Minimum Cost for Cutting Cake I

Minimum Cost for Cutting Cake I - Problem

There is an m x n cake that needs to be cut into 1 x 1 pieces.

You are given integers m, n, and two arrays:

horizontalCut of size m - 1, where horizontalCut[i] represents the cost to cut along the horizontal line i.
verticalCut of size n - 1, where verticalCut[j] represents the cost to cut along the vertical line j.

In one operation, you can choose any piece of cake that is not yet a 1 x 1 square and perform one of the following cuts:

Cut along a horizontal line i at a cost of horizontalCut[i].
Cut along a vertical line j at a cost of verticalCut[j].

After the cut, the piece of cake is divided into two distinct pieces. The cost of a cut depends only on the initial cost of the line and does not change.

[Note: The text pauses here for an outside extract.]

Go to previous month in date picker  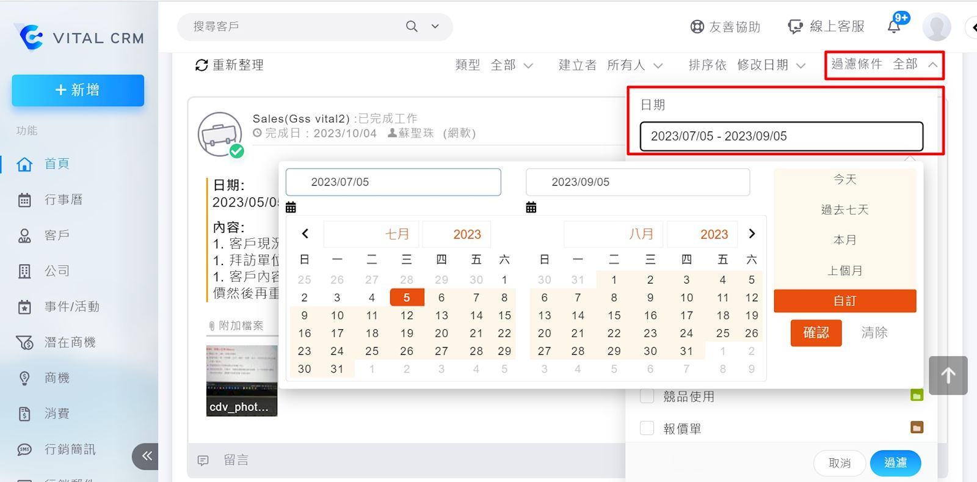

Return the minimum total cost to cut the entire cake into 1 x 1 pieces.

Input & Output

Example 1 — Basic Case

$ Input: m = 3, n = 2, horizontalCut = [1,1], verticalCut = [1]

› Output: 4

💡 Note: Make any cut first, but optimal order gives total cost 4. For instance: make both horizontal cuts first (cost 1×1 + 1×1 = 2), then vertical cut affects both pieces (cost 1×2 = 2), total = 4.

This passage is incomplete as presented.